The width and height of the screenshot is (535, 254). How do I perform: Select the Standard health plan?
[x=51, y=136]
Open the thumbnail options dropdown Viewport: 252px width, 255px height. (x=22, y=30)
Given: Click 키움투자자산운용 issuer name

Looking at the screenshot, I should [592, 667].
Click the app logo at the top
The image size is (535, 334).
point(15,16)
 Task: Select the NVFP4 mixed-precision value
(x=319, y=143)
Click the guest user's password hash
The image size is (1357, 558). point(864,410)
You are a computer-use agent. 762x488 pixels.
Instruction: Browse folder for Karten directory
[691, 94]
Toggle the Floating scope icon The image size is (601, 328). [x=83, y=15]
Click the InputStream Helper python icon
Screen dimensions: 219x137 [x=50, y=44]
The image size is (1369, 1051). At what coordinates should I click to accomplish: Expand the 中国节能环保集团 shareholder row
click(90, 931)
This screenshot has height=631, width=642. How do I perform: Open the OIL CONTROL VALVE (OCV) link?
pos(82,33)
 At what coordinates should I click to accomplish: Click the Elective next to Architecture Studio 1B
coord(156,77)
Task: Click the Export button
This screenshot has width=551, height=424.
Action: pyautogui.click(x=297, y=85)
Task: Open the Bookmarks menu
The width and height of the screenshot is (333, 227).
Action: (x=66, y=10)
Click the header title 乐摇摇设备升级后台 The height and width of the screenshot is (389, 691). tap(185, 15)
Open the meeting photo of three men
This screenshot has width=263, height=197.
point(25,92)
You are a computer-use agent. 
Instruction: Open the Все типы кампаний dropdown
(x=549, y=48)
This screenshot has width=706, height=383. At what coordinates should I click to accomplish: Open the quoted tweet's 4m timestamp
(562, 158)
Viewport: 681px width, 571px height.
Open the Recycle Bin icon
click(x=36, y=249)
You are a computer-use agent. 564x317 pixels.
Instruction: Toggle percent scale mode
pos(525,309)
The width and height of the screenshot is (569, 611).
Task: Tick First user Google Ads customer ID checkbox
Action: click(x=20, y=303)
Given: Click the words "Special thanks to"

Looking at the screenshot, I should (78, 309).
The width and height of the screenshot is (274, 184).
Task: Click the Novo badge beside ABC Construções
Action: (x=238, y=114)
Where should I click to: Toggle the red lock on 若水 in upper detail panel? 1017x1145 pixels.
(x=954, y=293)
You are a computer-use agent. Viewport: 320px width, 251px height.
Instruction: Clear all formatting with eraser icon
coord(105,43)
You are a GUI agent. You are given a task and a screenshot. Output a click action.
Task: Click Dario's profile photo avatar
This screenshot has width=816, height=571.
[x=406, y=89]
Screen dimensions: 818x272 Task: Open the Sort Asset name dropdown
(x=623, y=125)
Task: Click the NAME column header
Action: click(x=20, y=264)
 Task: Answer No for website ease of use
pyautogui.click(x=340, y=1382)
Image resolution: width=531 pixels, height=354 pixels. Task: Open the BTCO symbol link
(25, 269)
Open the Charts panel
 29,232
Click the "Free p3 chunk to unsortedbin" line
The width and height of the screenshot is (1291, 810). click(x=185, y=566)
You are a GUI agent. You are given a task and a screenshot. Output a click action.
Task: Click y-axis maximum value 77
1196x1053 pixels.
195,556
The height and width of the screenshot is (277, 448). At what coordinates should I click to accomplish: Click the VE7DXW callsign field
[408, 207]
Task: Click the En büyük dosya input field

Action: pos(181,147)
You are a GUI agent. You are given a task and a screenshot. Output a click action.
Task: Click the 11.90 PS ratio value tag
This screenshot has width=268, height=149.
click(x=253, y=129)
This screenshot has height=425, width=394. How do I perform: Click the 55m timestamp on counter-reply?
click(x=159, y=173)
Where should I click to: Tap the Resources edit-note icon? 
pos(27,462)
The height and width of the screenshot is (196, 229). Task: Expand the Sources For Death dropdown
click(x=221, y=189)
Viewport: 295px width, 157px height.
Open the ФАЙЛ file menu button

######

## Exercise objective
Looking through the entries, count the lines that hold the word "agent" and state that count alone.

## Response box
7